(Collected data)
══════════

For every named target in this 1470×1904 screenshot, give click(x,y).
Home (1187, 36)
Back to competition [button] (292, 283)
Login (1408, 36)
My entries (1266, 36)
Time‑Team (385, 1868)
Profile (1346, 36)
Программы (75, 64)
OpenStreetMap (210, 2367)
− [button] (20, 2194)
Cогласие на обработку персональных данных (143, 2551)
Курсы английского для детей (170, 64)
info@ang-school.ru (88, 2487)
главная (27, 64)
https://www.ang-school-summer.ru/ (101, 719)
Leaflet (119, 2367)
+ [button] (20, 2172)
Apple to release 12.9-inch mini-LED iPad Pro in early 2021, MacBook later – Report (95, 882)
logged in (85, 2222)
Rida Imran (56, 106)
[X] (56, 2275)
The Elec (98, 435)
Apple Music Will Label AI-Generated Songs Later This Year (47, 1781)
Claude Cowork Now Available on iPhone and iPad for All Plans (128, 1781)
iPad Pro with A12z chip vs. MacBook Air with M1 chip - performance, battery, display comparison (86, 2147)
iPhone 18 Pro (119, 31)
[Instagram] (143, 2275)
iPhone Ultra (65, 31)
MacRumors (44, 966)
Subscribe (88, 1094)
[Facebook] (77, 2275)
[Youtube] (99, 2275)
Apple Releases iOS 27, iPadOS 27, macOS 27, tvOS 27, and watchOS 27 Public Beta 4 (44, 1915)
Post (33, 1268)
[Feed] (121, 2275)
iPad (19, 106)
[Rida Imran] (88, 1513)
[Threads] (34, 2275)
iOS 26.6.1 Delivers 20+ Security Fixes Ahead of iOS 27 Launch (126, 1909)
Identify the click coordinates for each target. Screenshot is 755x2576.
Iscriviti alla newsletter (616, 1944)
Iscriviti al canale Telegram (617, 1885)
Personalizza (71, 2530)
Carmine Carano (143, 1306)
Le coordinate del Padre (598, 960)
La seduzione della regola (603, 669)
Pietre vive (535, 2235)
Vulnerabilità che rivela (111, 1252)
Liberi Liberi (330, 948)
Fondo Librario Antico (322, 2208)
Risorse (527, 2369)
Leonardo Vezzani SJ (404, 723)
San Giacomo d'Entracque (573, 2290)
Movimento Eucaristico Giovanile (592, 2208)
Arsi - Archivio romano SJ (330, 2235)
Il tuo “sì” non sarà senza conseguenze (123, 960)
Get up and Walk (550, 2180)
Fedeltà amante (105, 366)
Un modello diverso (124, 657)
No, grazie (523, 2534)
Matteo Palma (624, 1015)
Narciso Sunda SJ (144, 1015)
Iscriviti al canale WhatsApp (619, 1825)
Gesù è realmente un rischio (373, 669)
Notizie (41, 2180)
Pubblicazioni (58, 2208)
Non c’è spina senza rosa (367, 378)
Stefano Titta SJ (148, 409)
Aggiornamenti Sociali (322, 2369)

══════════

- Problem to work on
Could you return every record above exactly as written?

- Solution to this task
For every named target in this 1470×1904 screenshot, give click(x,y).
Home (1187, 36)
Back to competition [button] (292, 283)
Login (1408, 36)
My entries (1266, 36)
Time‑Team (385, 1868)
Profile (1346, 36)
Программы (75, 64)
OpenStreetMap (210, 2367)
− [button] (20, 2194)
Cогласие на обработку персональных данных (143, 2551)
Курсы английского для детей (170, 64)
info@ang-school.ru (88, 2487)
главная (27, 64)
https://www.ang-school-summer.ru/ (101, 719)
Leaflet (119, 2367)
+ [button] (20, 2172)
Apple to release 12.9-inch mini-LED iPad Pro in early 2021, MacBook later – Report (95, 882)
logged in (85, 2222)
Rida Imran (56, 106)
[X] (56, 2275)
The Elec (98, 435)
Apple Music Will Label AI-Generated Songs Later This Year (47, 1781)
Claude Cowork Now Available on iPhone and iPad for All Plans (128, 1781)
iPad Pro with A12z chip vs. MacBook Air with M1 chip - performance, battery, display comparison (86, 2147)
iPhone 18 Pro (119, 31)
[Instagram] (143, 2275)
iPhone Ultra (65, 31)
MacRumors (44, 966)
Subscribe (88, 1094)
[Facebook] (77, 2275)
[Youtube] (99, 2275)
Apple Releases iOS 27, iPadOS 27, macOS 27, tvOS 27, and watchOS 27 Public Beta 4 (44, 1915)
Post (33, 1268)
[Feed] (121, 2275)
iPad (19, 106)
[Rida Imran] (88, 1513)
[Threads] (34, 2275)
iOS 26.6.1 Delivers 20+ Security Fixes Ahead of iOS 27 Launch (126, 1909)
Identify the click coordinates for each target. Screenshot is 755x2576.
Iscriviti alla newsletter (616, 1944)
Iscriviti al canale Telegram (617, 1885)
Personalizza (71, 2530)
Carmine Carano (143, 1306)
Le coordinate del Padre (598, 960)
La seduzione della regola (603, 669)
Pietre vive (535, 2235)
Vulnerabilità che rivela (111, 1252)
Liberi Liberi (330, 948)
Fondo Librario Antico (322, 2208)
Risorse (527, 2369)
Leonardo Vezzani SJ (404, 723)
San Giacomo d'Entracque (573, 2290)
Movimento Eucaristico Giovanile (592, 2208)
Arsi - Archivio romano SJ (330, 2235)
Il tuo “sì” non sarà senza conseguenze (123, 960)
Get up and Walk (550, 2180)
Fedeltà amante (105, 366)
Un modello diverso (124, 657)
No, grazie (523, 2534)
Matteo Palma (624, 1015)
Narciso Sunda SJ (144, 1015)
Iscriviti al canale WhatsApp (619, 1825)
Gesù è realmente un rischio (373, 669)
Notizie (41, 2180)
Pubblicazioni (58, 2208)
Non c’è spina senza rosa (367, 378)
Stefano Titta SJ (148, 409)
Aggiornamenti Sociali (322, 2369)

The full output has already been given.